Q: Pathologists are faced with the need to set up additional lab tests routinely. Immunotherapy for cancer is the current rage. How does a pathologist decide whether and how to offer a new test such as PD-L1 Expression Testing?

A: The decision to introduce a new test or remove an old test is not as easy as one would think. There are many variables that must be taken into consideration. Concerning your question i.e. when to introduce a “new” test that may be used to direct therapy in a patient with cancer is an especially important task for the pathologist.

In my own experience using your example the subject would probably arise at a tumor board or multidisciplinary conference. This is setting where pathologists, oncologists, radiologists, surgeons and other medical specialists discuss possible or already identified cancer patients for input and recommendations on evaluation, more specific diagnostic information, treatment options and follow-up plans.

Today with the rapidly expanding complexities resulting from the introduction and availability of new biomarkers be they genomic, proteomic etc. that aid in diagnostic, prognostic and/or therapeutic decisions the burden of proof to introduce a test into your lab is very high. The more so if the “claims” being made are the specific biomarker results which are important and maybe critical in enhancing patient outcomes. The point is that the initial but critical decision of whether a new test should be available and introduced into your lab will be a team effort with input from users of test (the utility) and those responsible for ensuring the test can in fact be performed accurately in your specific lab environment (your validation).

The FDA has already approved PD-LD1. Its value is backed up by numerous clinical studies published in peer-reviewed journals, suggesting that “at this time” having the test results for PD-L1 are important for the treating physician to have in a timely manner.

Now the question is do you send the test request out to another laboratory or introduce it into your own?

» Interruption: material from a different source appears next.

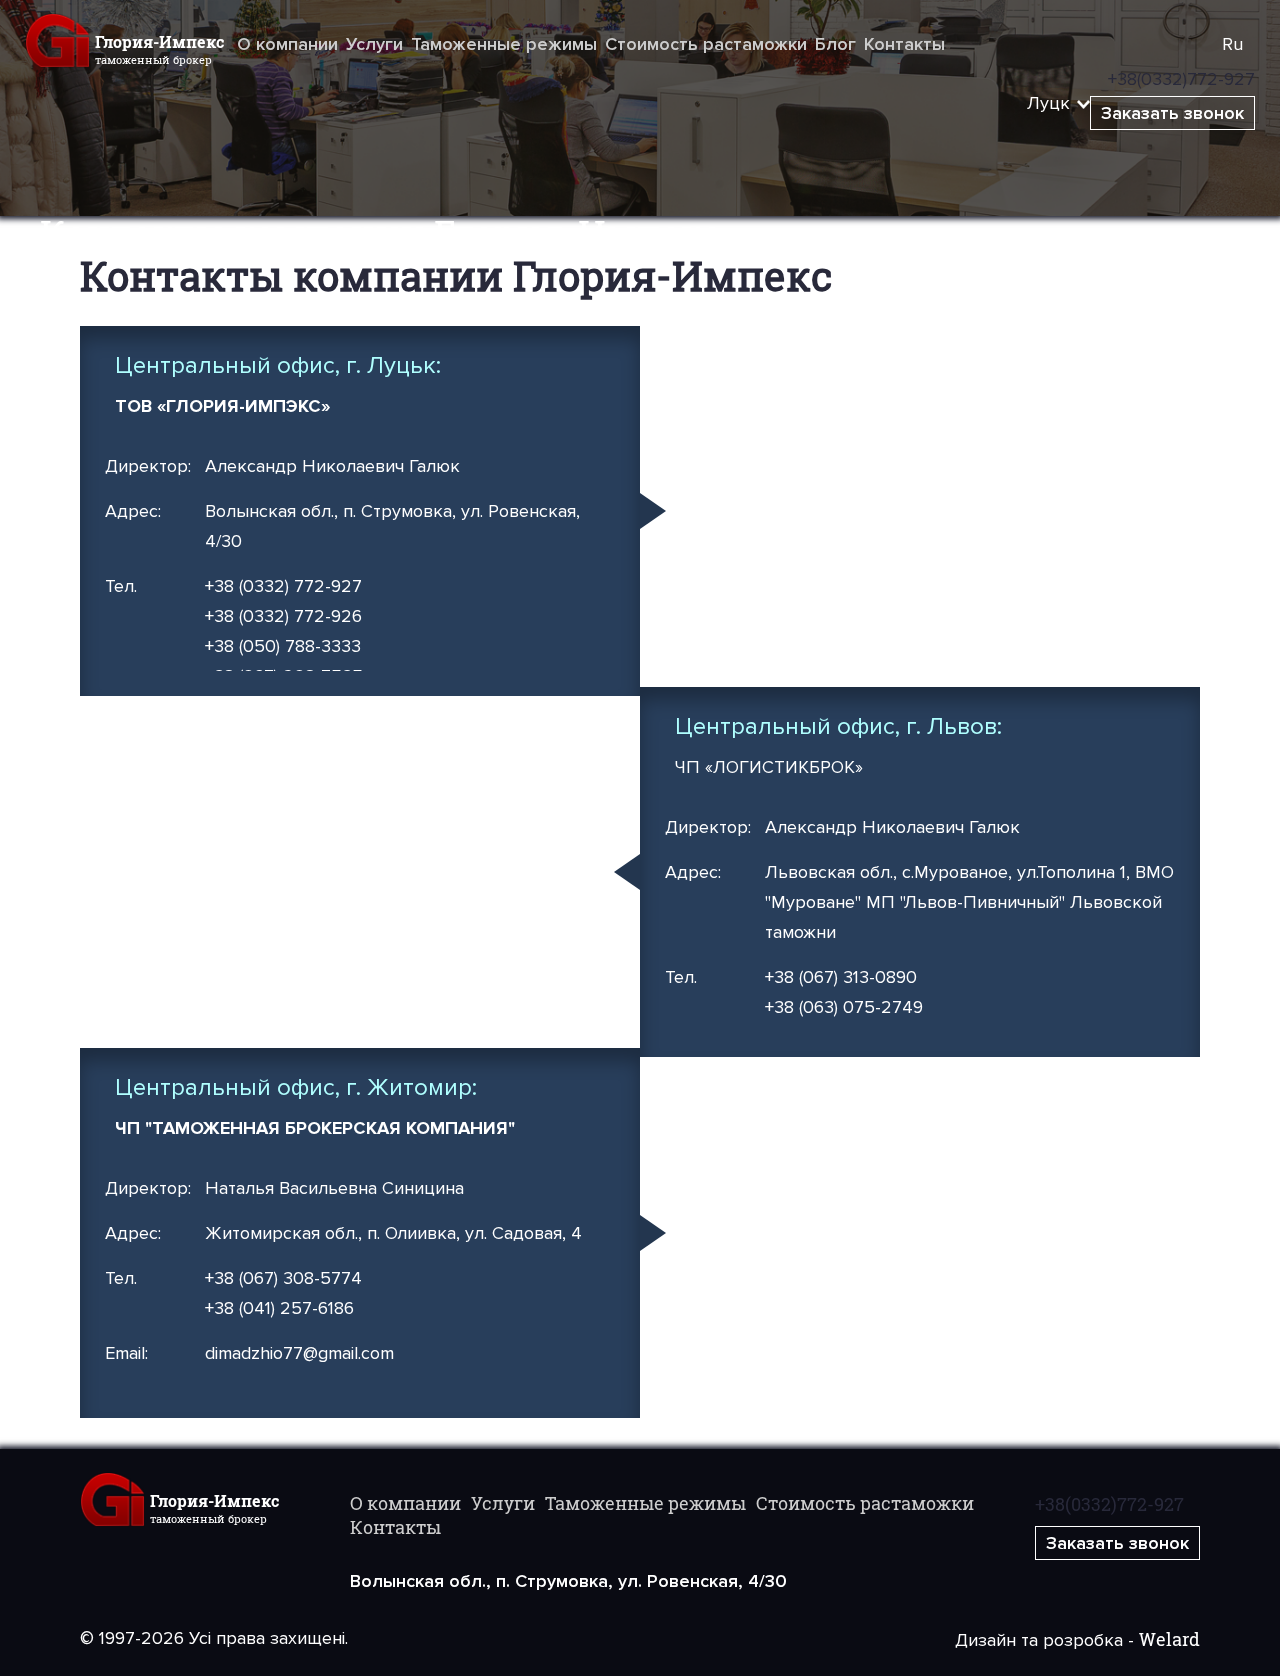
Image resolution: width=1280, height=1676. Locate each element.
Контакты (904, 44)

There are many questions to be answered by lab director in order to make that determination. A short example list of important questions below in no specific order:

What would the number of requests for PD-L1 be in your lab?

Are these numbers high enough to ensure on-going experience in performing test?

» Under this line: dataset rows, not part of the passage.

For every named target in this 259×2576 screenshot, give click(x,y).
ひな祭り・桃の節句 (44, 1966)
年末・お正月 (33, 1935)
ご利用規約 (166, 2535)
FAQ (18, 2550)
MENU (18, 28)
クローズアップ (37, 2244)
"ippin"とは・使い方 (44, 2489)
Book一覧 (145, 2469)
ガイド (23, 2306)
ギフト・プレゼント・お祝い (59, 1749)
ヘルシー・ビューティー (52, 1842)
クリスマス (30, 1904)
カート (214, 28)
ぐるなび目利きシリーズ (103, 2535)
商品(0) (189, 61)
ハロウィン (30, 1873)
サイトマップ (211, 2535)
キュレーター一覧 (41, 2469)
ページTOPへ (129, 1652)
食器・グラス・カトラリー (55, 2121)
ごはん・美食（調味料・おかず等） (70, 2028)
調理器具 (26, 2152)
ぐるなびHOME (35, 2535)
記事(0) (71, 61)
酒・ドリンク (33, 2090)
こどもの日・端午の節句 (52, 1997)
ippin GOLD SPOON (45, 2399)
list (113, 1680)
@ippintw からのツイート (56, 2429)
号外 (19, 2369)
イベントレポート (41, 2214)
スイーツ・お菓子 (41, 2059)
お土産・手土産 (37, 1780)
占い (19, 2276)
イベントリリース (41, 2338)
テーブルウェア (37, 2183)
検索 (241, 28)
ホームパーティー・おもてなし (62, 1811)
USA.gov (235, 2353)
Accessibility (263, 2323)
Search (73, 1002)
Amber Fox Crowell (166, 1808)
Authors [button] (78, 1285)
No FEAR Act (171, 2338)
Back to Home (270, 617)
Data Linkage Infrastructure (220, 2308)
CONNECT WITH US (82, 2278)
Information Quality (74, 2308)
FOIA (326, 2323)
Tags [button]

Does your lab have skilled staff that can be trained to perform test?

Do you have the resources to ensure your staff have the time to introduce, validate and ensure ongoing quality control of the test?

What will be the costs to provide the test in-house or sent to outside lab?

What is turn-around-time expected from your ordering physicians?

Do you have ability to meet their expectations?

If volume is questionable can an outside lab meet the turn-around time expectations?

What process would you use to select an outside testing lab?

If you decide to perform test what method would you select?

What process would you use to validate, maintain quality control and select appropriate ongoing proficiency and competency testing as per CLIA?

The answers to these questions and others depending on your clinical setting would help you and your colleagues determine if the test for PD-L1 should be performed in-house or sent to another laboratory.

Important to remember: this decision needs to be revisited depending on changes to the answers to above questions occurring over time.